> _TASK DETAILS_
Print every line of the listing below verbatim, leaving out the pictures.

(Target pointing data)
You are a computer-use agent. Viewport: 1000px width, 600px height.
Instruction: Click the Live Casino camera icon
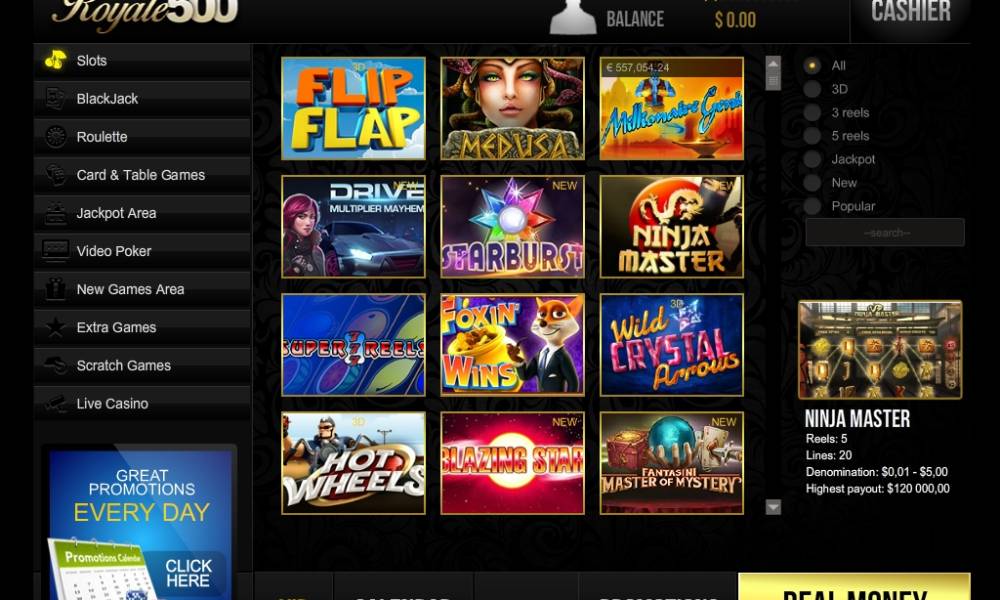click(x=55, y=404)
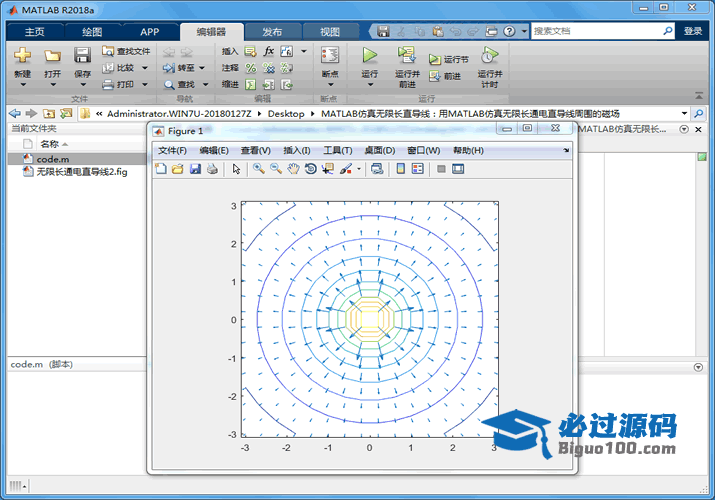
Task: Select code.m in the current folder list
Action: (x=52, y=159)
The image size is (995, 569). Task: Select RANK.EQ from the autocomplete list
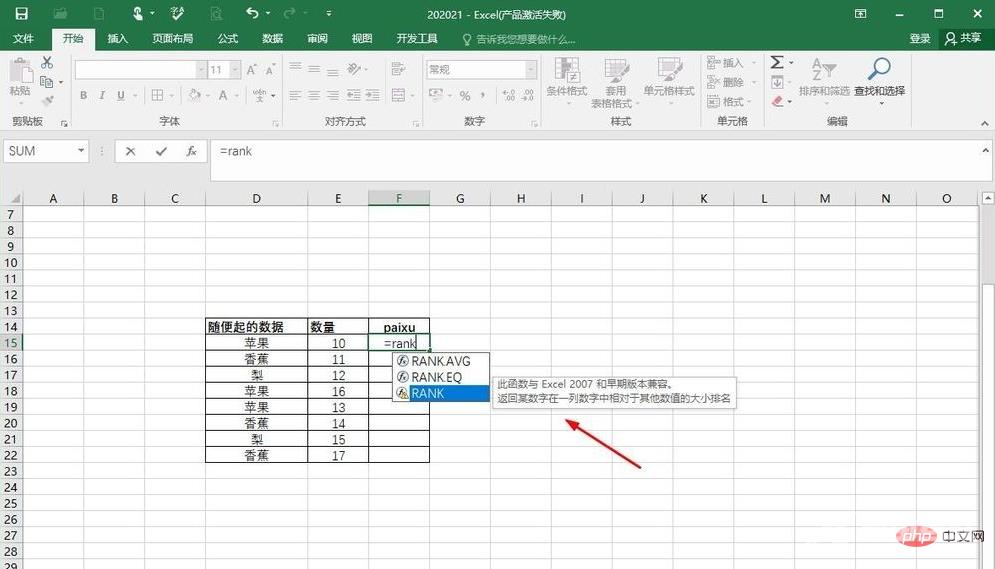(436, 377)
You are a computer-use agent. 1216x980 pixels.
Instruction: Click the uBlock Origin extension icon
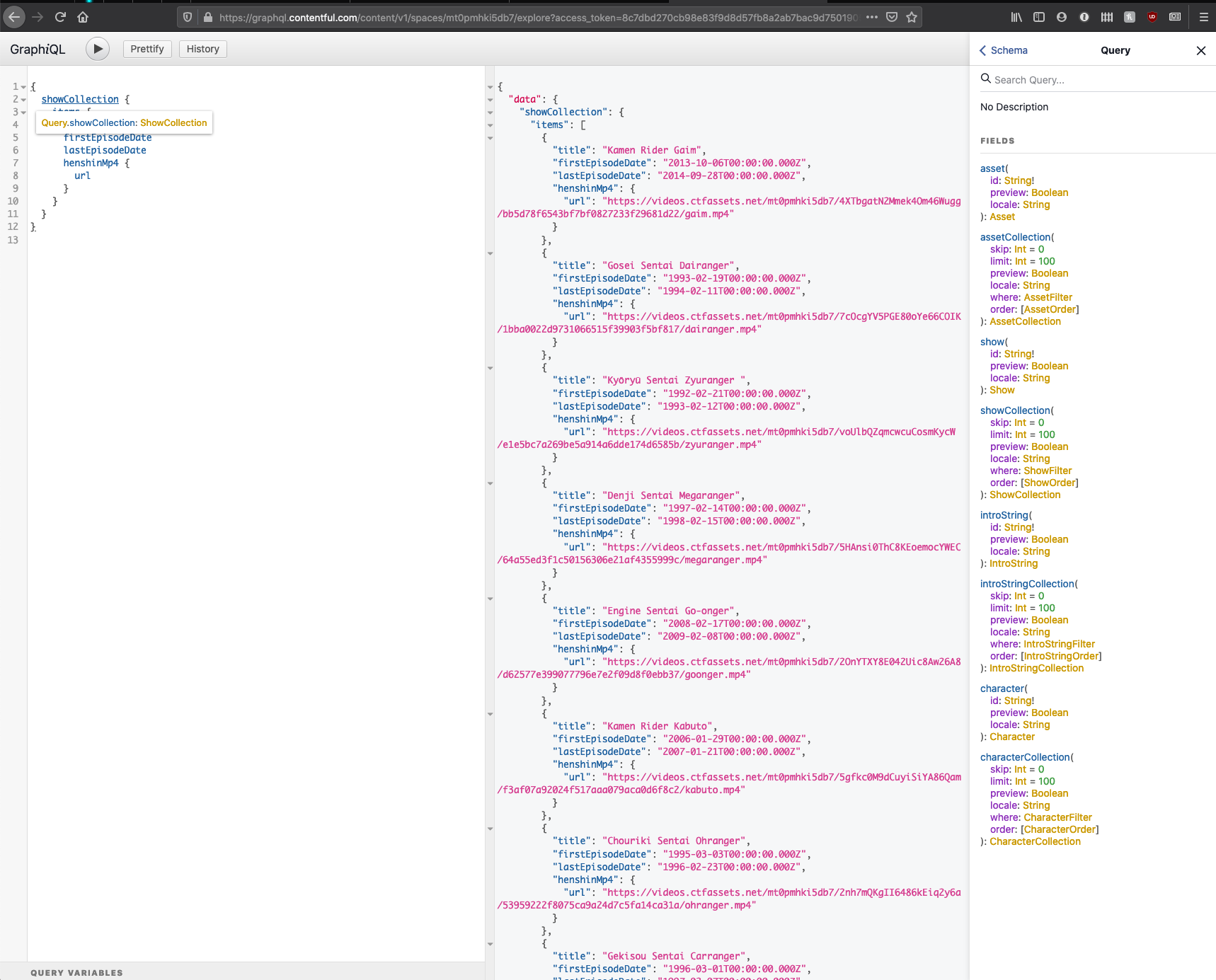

> _RESULT_
You are a computer-use agent. Viewport: 1000px width, 600px height.
Instruction: Click the Live Casino camera icon
click(x=55, y=404)
Task: Select code.m in the current folder list
Action: (x=52, y=159)
The image size is (995, 569). Task: Select RANK.EQ from the autocomplete list
(436, 377)
You are a computer-use agent. 1216x980 pixels.
Instruction: Click the uBlock Origin extension icon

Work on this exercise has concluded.